Leonhard: Ich weiß nicht, ob ich das jungen Menschen erklären will. 
Aha. Wenn ich fragen darf: Sind die zu doof dazu? Oder ist das zu erklärende Faktum zu doof? Letzteres scheint der Fall zu sein, denn nun wird der "Muckefuck" nach allen Regeln der Kunst historisch-kritisch dekonstruiert:
Leonhard weiter: Ich denke, diese Stelle, dass man ihnen zeigen kann, wie die Kirchengeschichte sich an verschiedenen Traditionen, die vor allem aus dem Neuen Testament kommen, abgearbeitet hat. Und wie in der Kirchengeschichte über Präsenz und Real nachgedacht wurde. 
Ich wäre mir allerdings nicht ganz sicher, ob die "jungen, modernen Menschen" beim theologischen Proseminar auf Dauer am Ball blieben.
Leonhard weiter: Und wenn ich mir verschiedene Epochen dieses Nachdenkens über Real und Präsenzen ansehe, dann komme ich von einem sehr dinglichen Verständnis weg, das mich zwingt zu sagen, wenn ich die Hostie breche, breche ich ein Stück Fleisch Christi.
Etwas brachial formuliert, fürwahr. Aber in der Tat, es tummeln sich, mehr oder minder, möchte man sagen, Leonhard zum Trost, einige Vordenker auf dem Markt, die bei einem "dinglichen Verständnis" ebenfalls mehr oder minder das Weite suchen: Berengar von Tours, Martin Luther, Ulrich Zwingli, Jean Calvin, Edward Schillebeeckx ... und so weiter. Nun ja, alles Figuren, die mit dem katholischen Dogma mehr oder minder auf Kriegsfuß standen und deswegen nur für einen minder katholischen Theologen als Referenz erster Güte taugen mögen.
Leonhard schlußendlich: Und mit diesem historischen Blick auf eine Vielfalt von Deutungen dessen, wie Eucharistie gefeiert wird, würde ich dahin kommen wollen, auch mit jüngeren Menschen über Realpräsenz Christi in der Eucharistie nachzudenken, aber ich würde mich weigern, eine kurze Formel dafür abzugeben.

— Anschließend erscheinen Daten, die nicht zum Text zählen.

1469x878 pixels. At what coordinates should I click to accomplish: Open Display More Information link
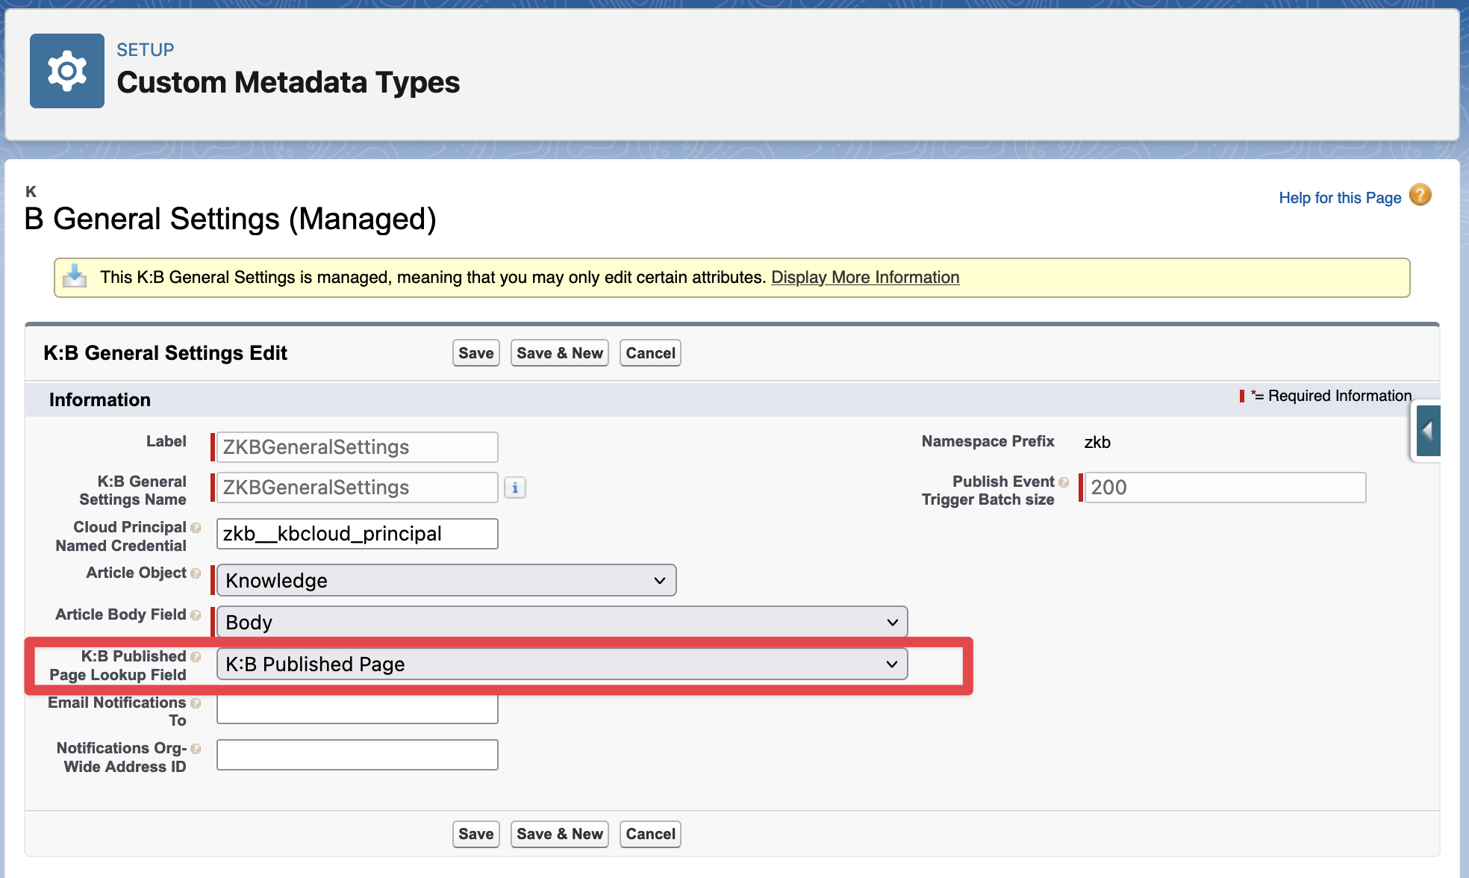click(x=864, y=278)
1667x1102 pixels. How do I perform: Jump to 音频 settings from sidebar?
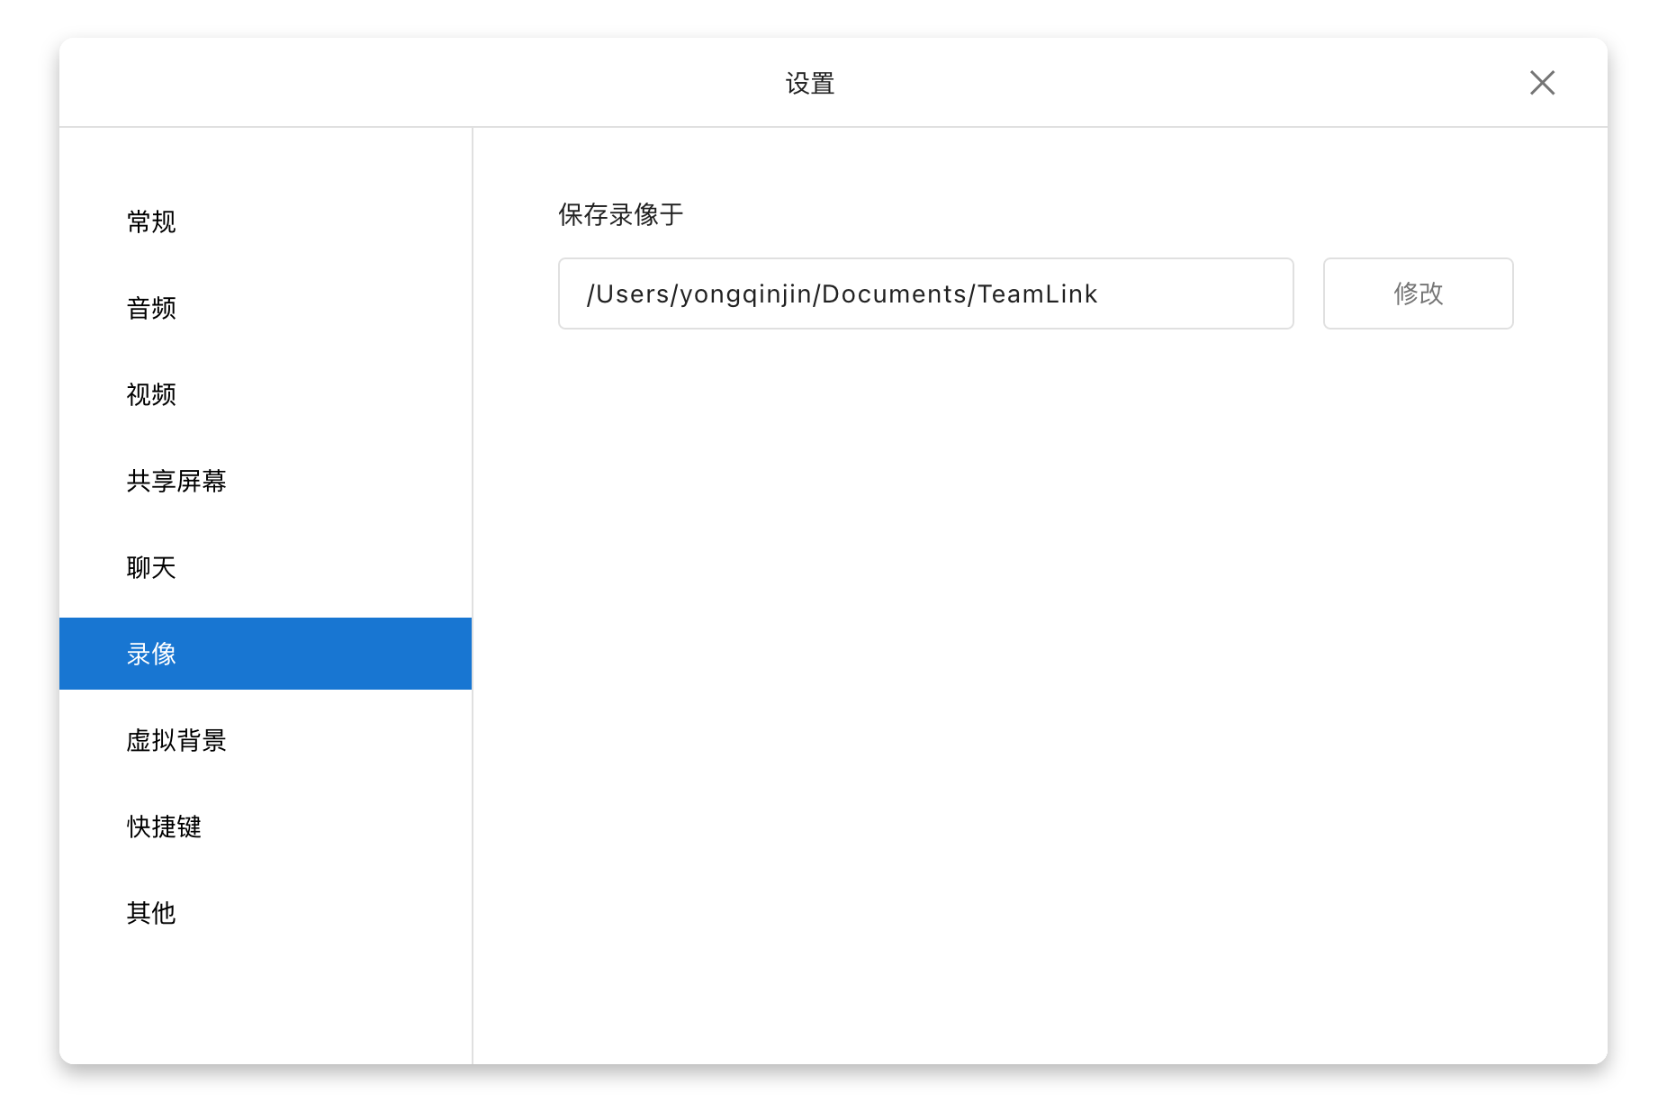[x=151, y=308]
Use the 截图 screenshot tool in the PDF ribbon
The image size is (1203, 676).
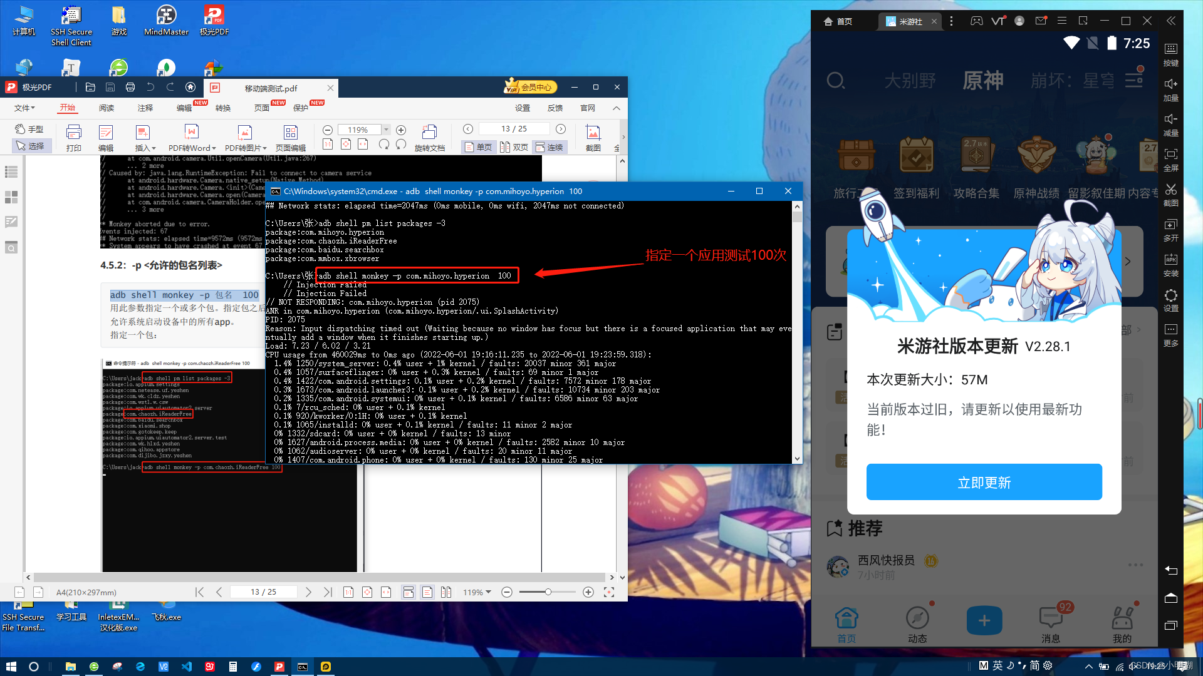tap(593, 136)
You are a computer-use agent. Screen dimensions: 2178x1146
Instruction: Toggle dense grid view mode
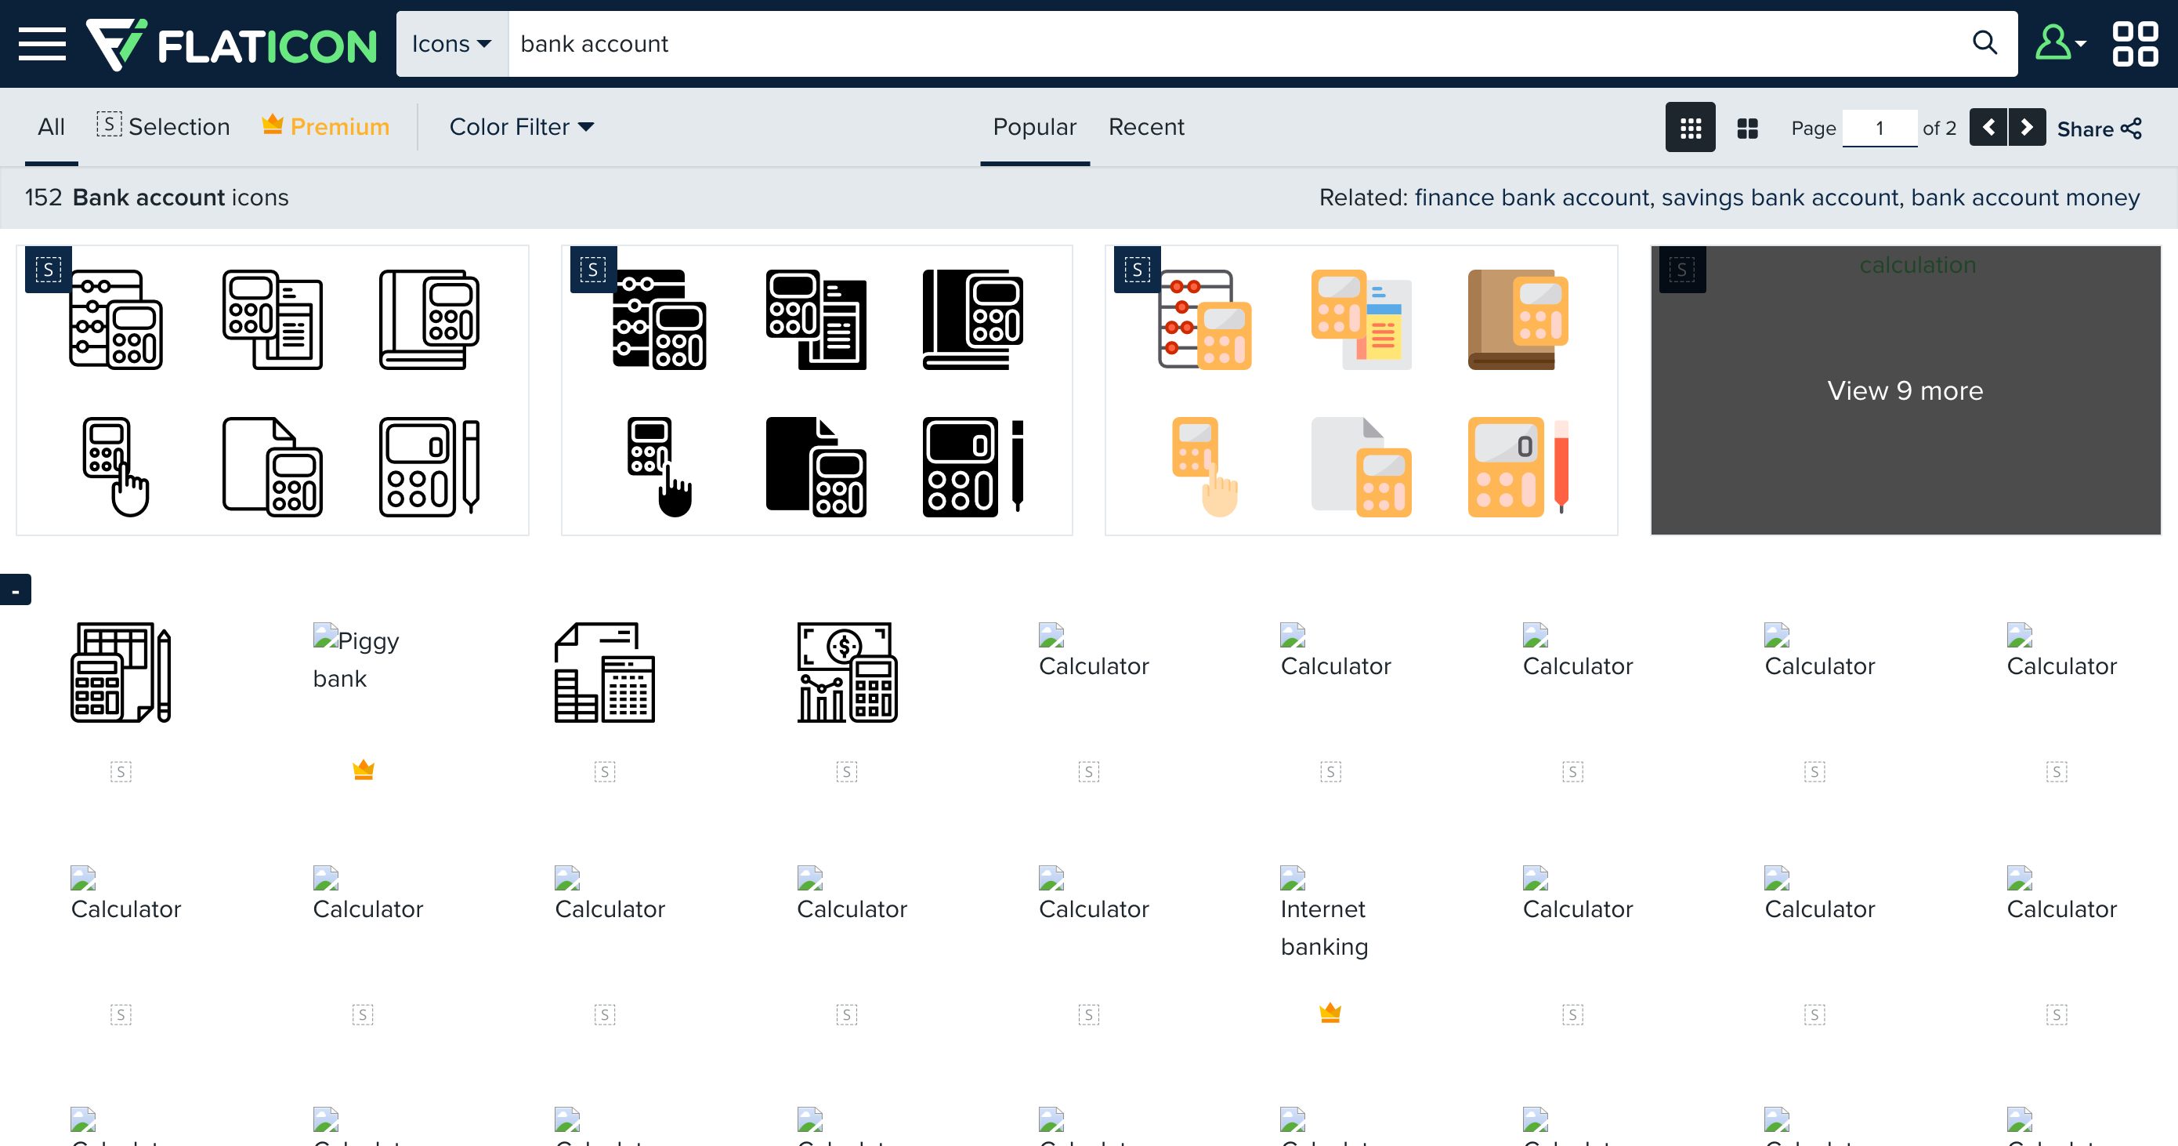point(1689,127)
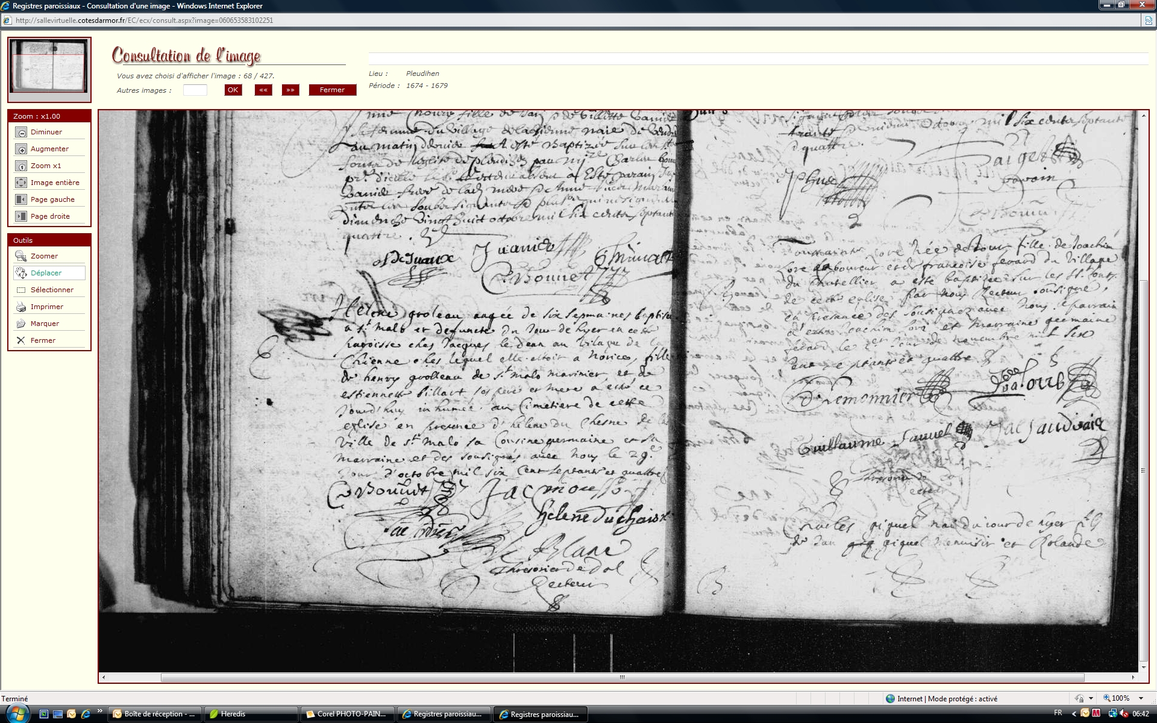Select the Zoomer magnifier tool
Screen dimensions: 1157x723
coord(21,257)
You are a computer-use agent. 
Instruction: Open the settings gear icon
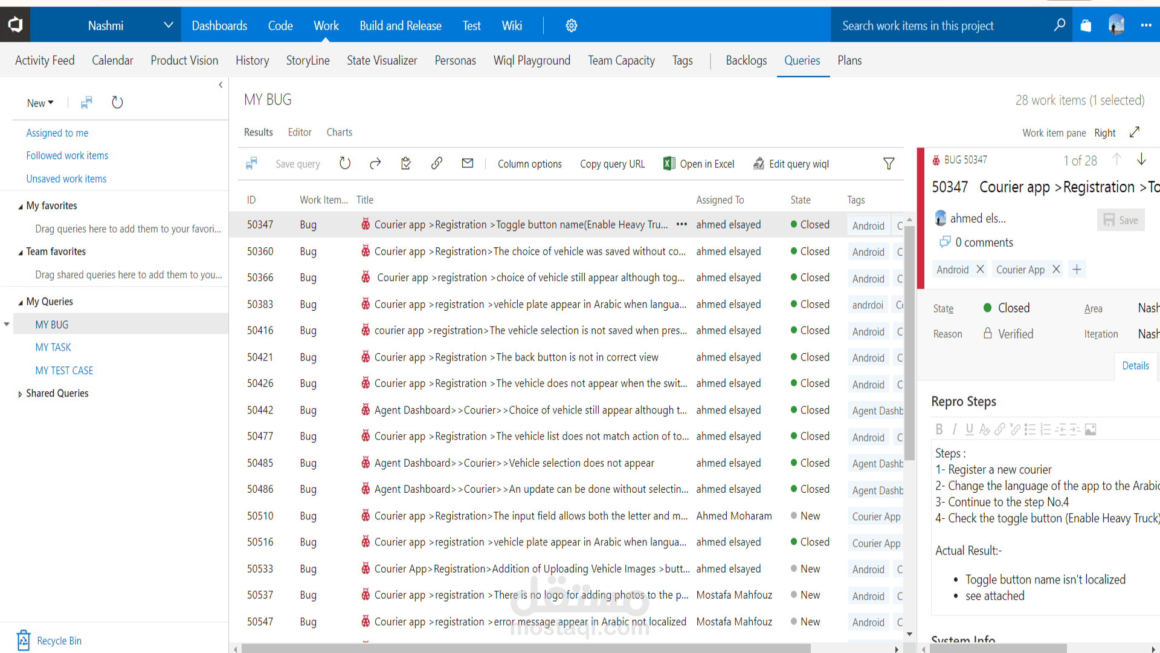[572, 25]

Kann man eigentlich von einem katholischen Theologen mit missio canonica nicht einmal mehr erwarten, daß er zumindest die Lehre der Kirche kurz referiert und dabei womöglich jene bekannt "kurze Formel" von der Transsubstantiation in den Mund nimmt, und sei es nur um der Information willen? Oder daß er sich gar Gedanken macht, wie man dies "jungen Menschen" vermitteln könnte?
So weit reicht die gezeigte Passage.